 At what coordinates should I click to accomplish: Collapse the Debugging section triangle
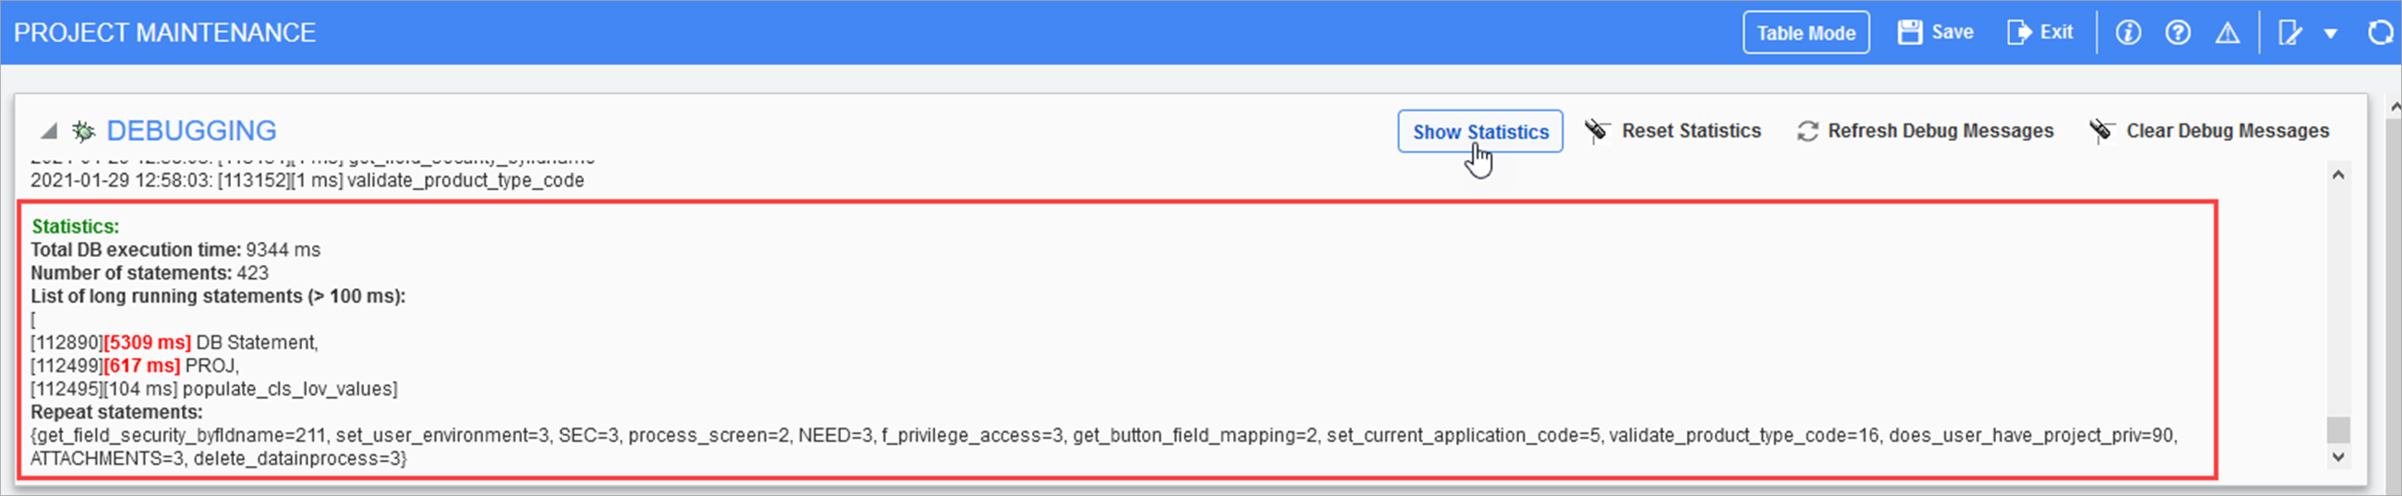pos(48,131)
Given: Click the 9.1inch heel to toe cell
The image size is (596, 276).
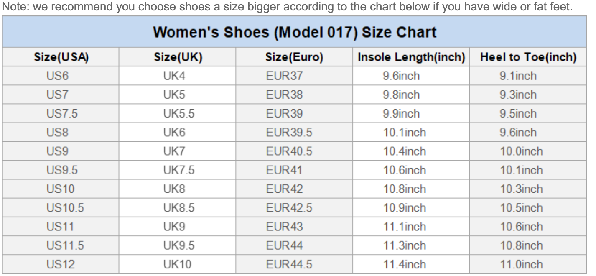Looking at the screenshot, I should pyautogui.click(x=518, y=76).
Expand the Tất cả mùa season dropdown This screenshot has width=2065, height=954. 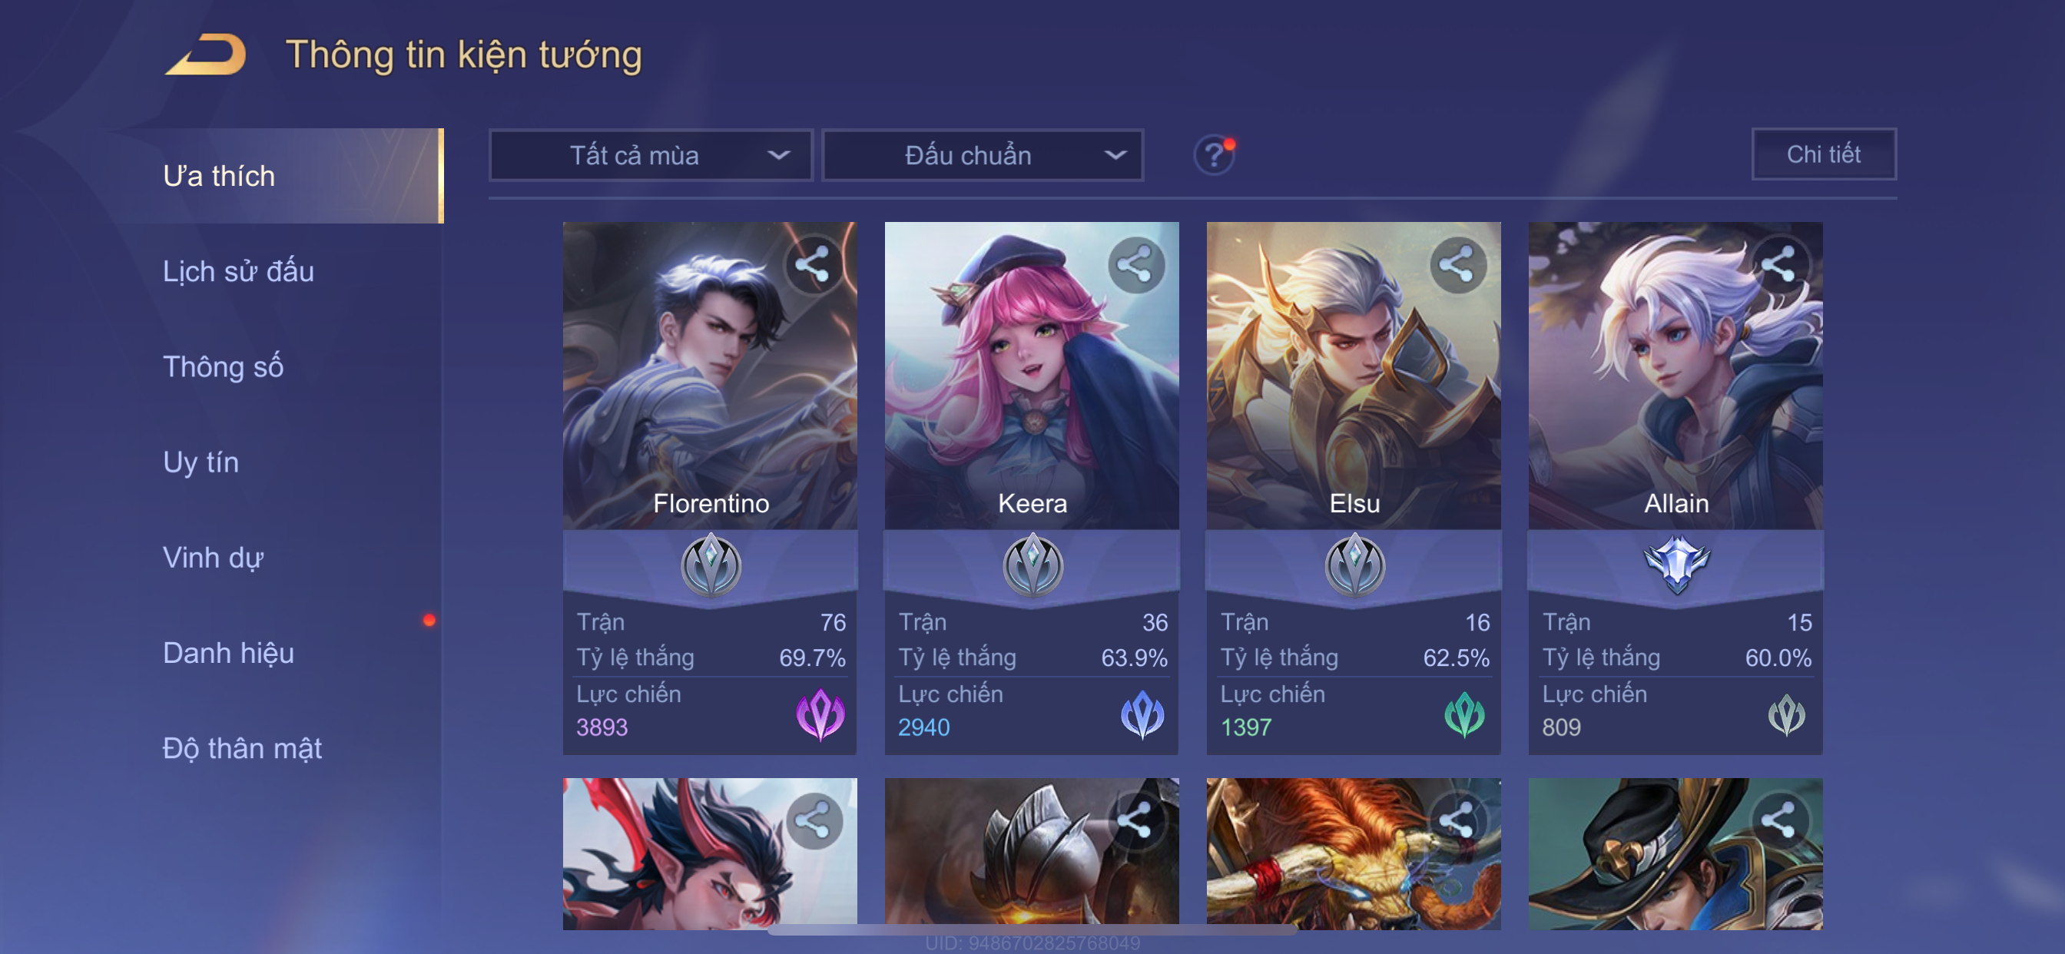(x=651, y=155)
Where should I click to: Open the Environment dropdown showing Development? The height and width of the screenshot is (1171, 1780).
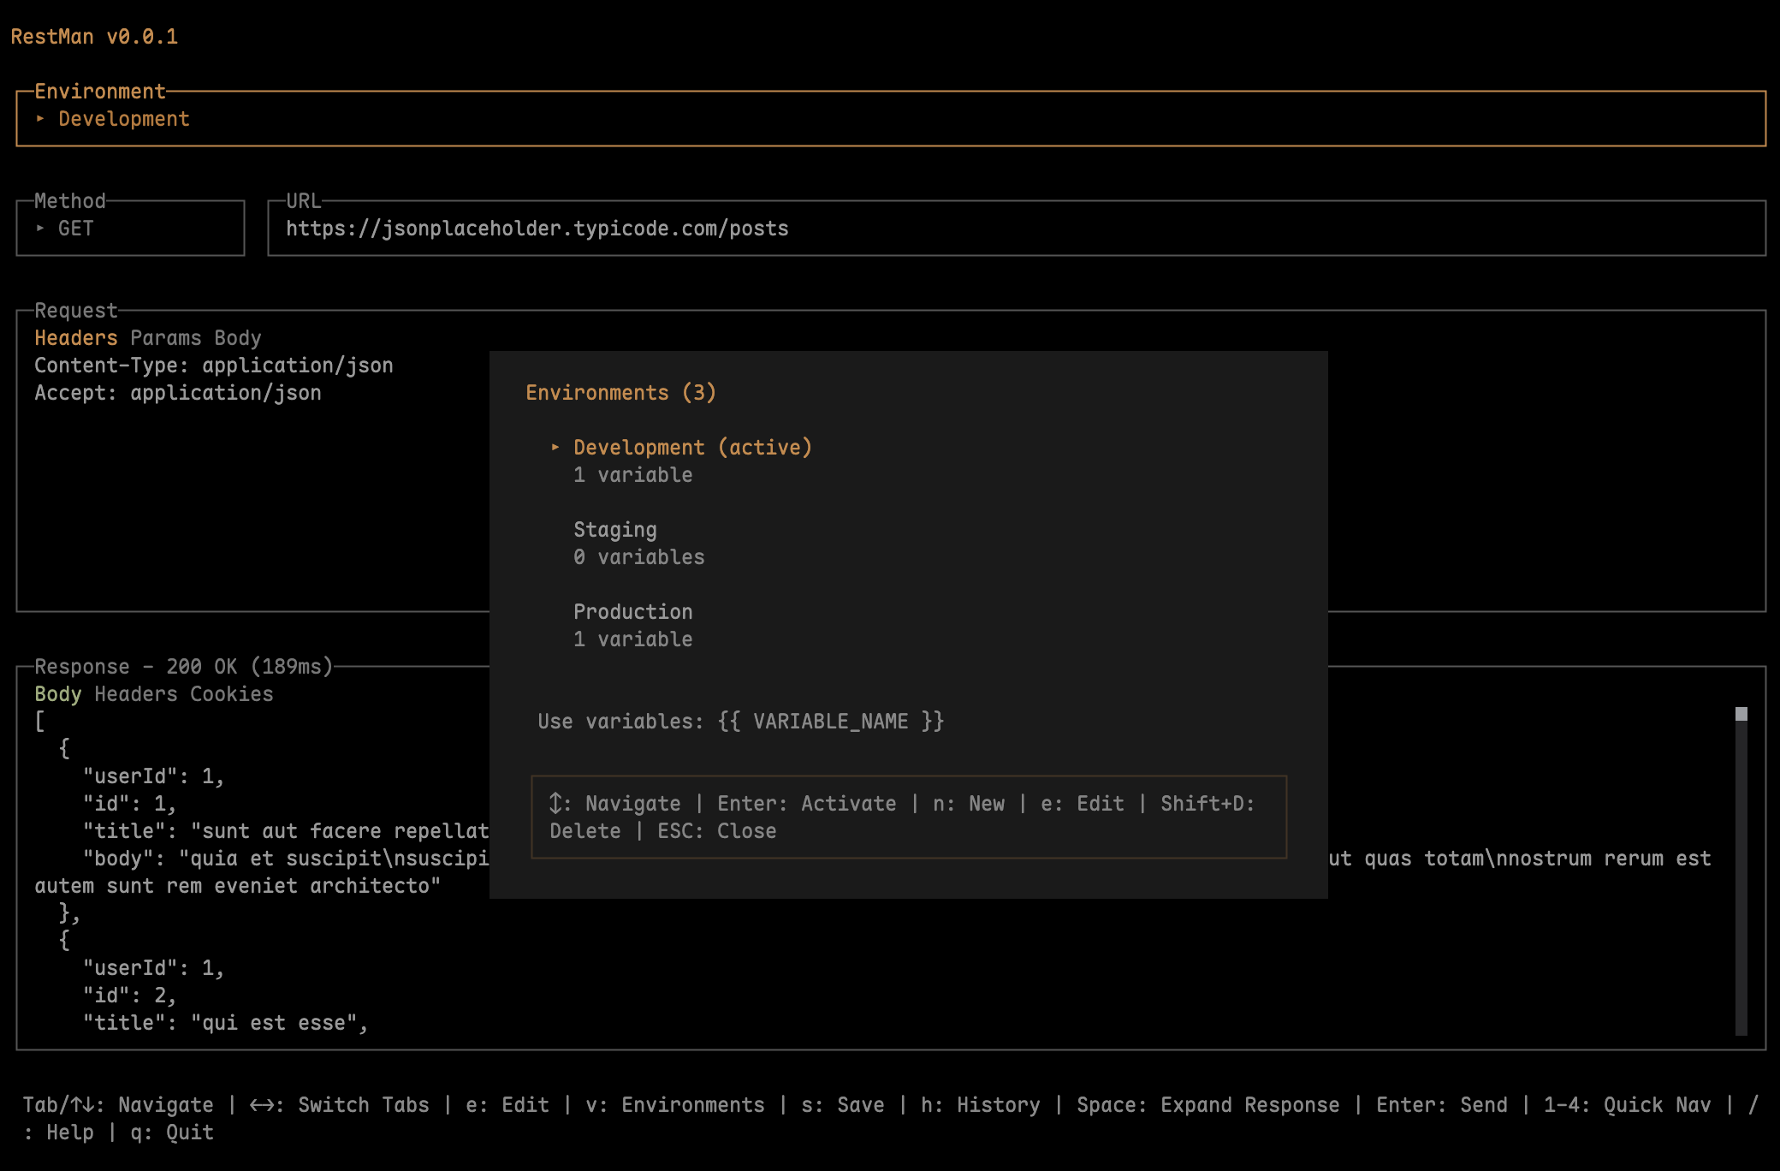890,119
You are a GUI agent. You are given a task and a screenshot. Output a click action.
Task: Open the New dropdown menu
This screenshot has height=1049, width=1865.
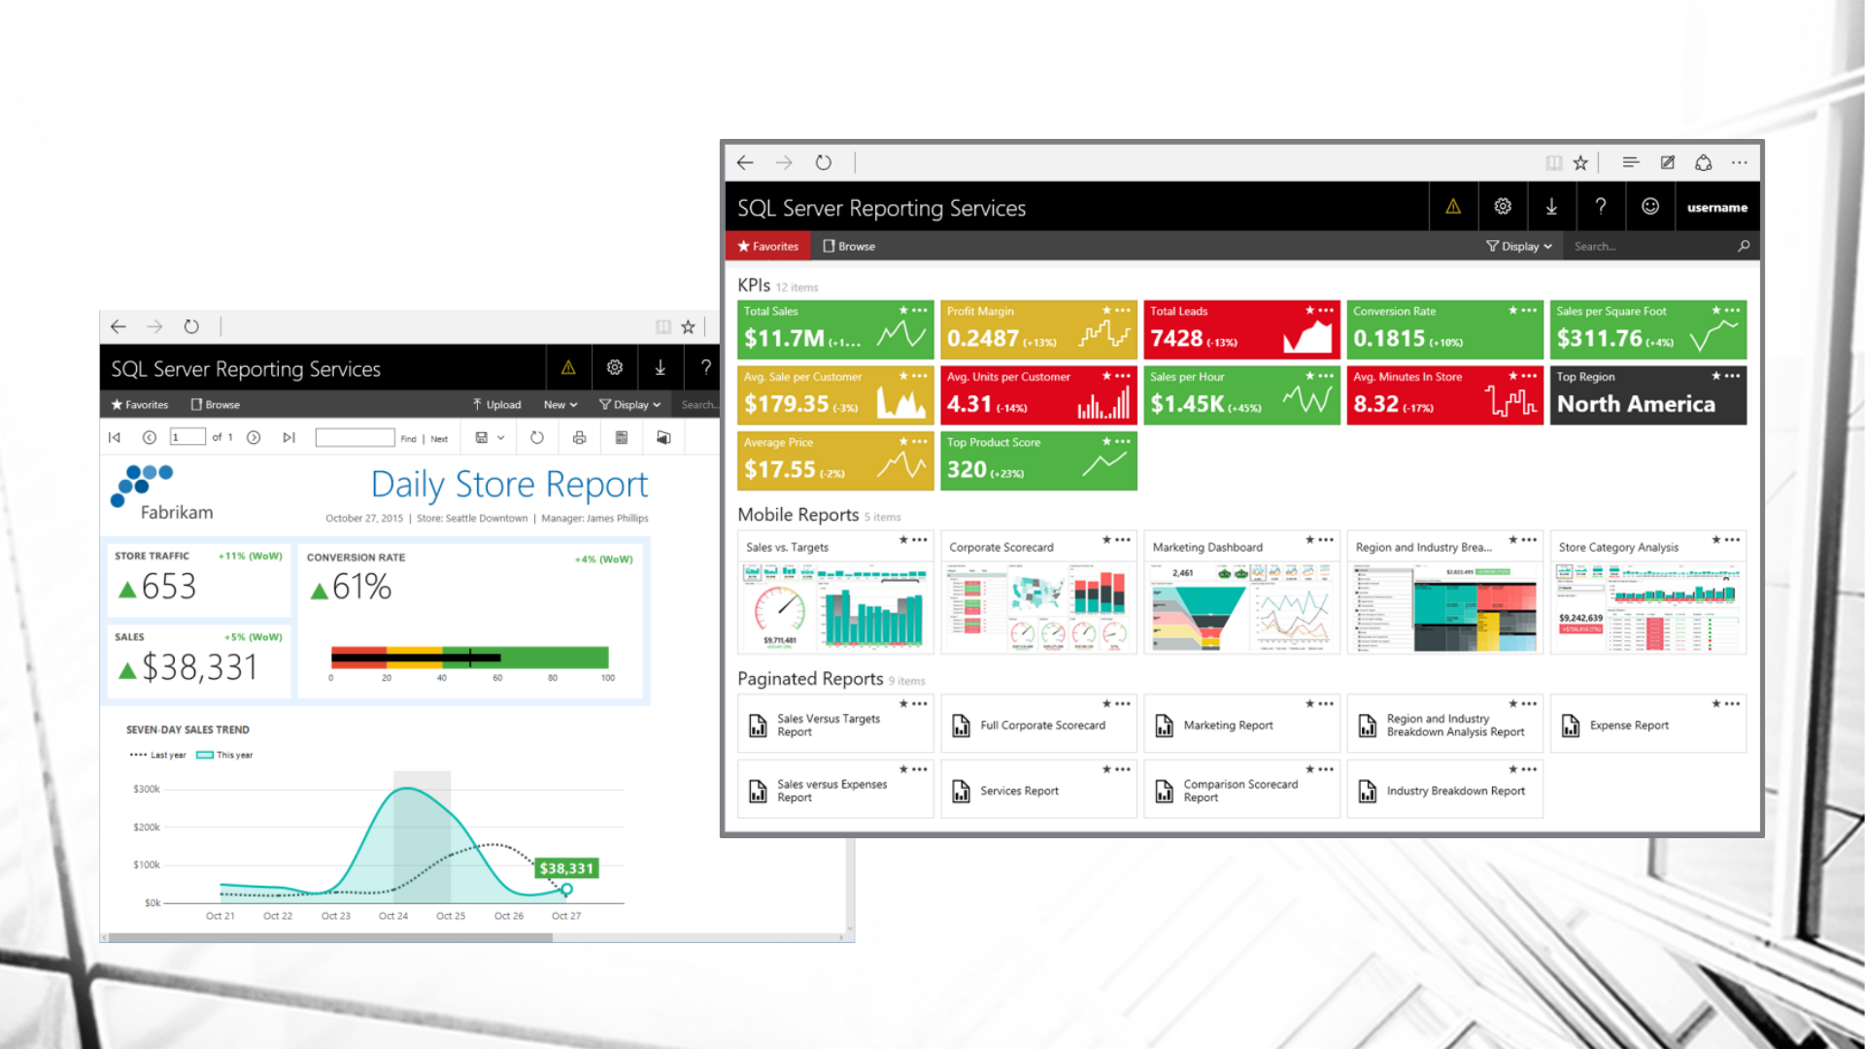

○ ○ ○ ○

Directions for this task. Repeat the lines above, from the one containing "Where should I" through the last line, inclusive, adding 10 to each coordinate in the answers and leaving everything else unchanged. Omit the pictures.

Complete output.
Where should I click to: Open the Environment dropdown showing Development? The height and width of the screenshot is (1171, 1780).
900,129
You are a GUI agent. You are given a task and a screenshot. Output a click action.
Task: Open the New dropdown menu
This screenshot has height=1049, width=1865.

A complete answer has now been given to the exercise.